Months ahead of Georgia’s GOP primaries, the Republican Senate candidates are already failing to be straightforward with the people of Georgia. On Monday, the Atlanta Journal-Constitution reported that “U.S. Senate candidate Gary Black failed to file his personal financial disclosure” — more than four months after the filing deadline — while the Democratic Party of Georgia sent a letter to a top Justice Department official requesting a full investigation into the matter. The Black team blamed the lack of transparency on “administrative oversight,” but the three-term Agriculture Commissioner isn’t the only one failing to be open about their finances.

Herschel Walker, Trump’s hand-picked candidate, has two pending FEC investigations hanging over his campaign. 
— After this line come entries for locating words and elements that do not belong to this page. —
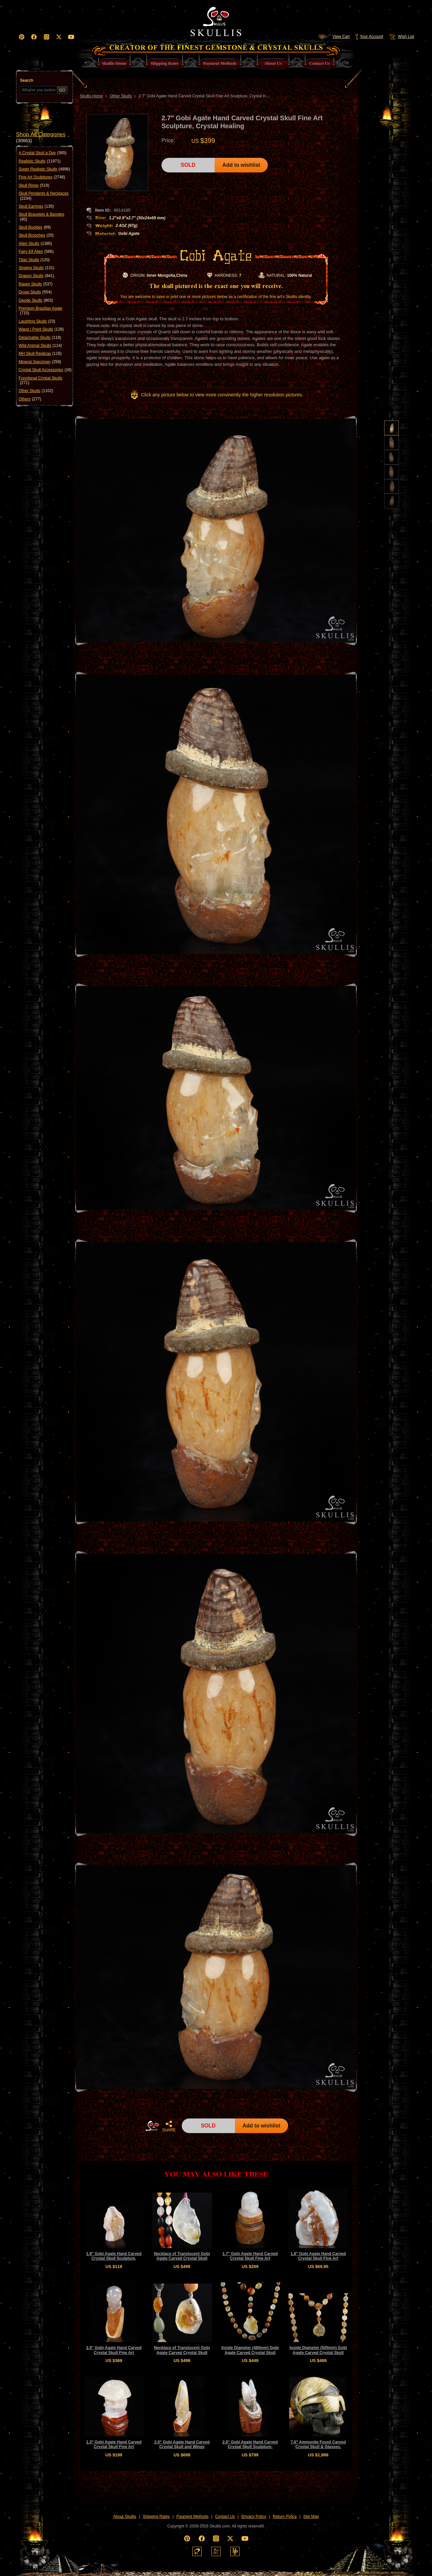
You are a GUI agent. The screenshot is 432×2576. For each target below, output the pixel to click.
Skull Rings (34, 185)
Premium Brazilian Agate (40, 311)
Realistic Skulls (39, 161)
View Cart (334, 36)
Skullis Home (91, 96)
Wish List (401, 36)
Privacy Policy (254, 2516)
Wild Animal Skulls (40, 345)
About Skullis (124, 2516)
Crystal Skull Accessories (45, 369)
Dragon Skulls (36, 275)
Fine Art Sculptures (42, 177)
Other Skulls (36, 390)
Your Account (369, 36)
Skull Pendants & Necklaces (43, 196)
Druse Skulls (35, 292)
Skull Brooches (36, 235)
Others (30, 399)
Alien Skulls (35, 243)
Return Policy (284, 2516)
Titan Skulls (34, 260)
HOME (152, 2125)
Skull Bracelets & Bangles (41, 217)
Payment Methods (192, 2516)
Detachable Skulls (40, 337)
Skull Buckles (35, 227)
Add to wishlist (241, 165)
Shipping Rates (156, 2516)
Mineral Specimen (40, 362)
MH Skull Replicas (40, 353)
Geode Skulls (36, 300)
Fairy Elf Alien (36, 251)
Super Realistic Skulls (44, 169)
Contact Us (225, 2516)
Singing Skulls (36, 267)
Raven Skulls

  • And in October, the Atlanta Journal-Constitution reported that Walker and January 6th insurrection conspirator Marjorie Taylor Greene also may have violated federal election law together. Greene gave “excessive and unreported in-kind contributions” to Walker’s campaign — thousands of dollars beyond the limit allowed by federal law — after OpenSecrets detailed the “deep financial ties” between the two politicians.

“Georgia’s two leading GOP Senate candidates apparently feel that campaign finance and personal financial disclosure rules don’t apply to them,” said Dan Gottlieb, spokesman for the Democratic Party of Georgia. “If Walker and Black can’t follow basic rules around publicly reporting required information, how can Georgians trust them in the Senate?”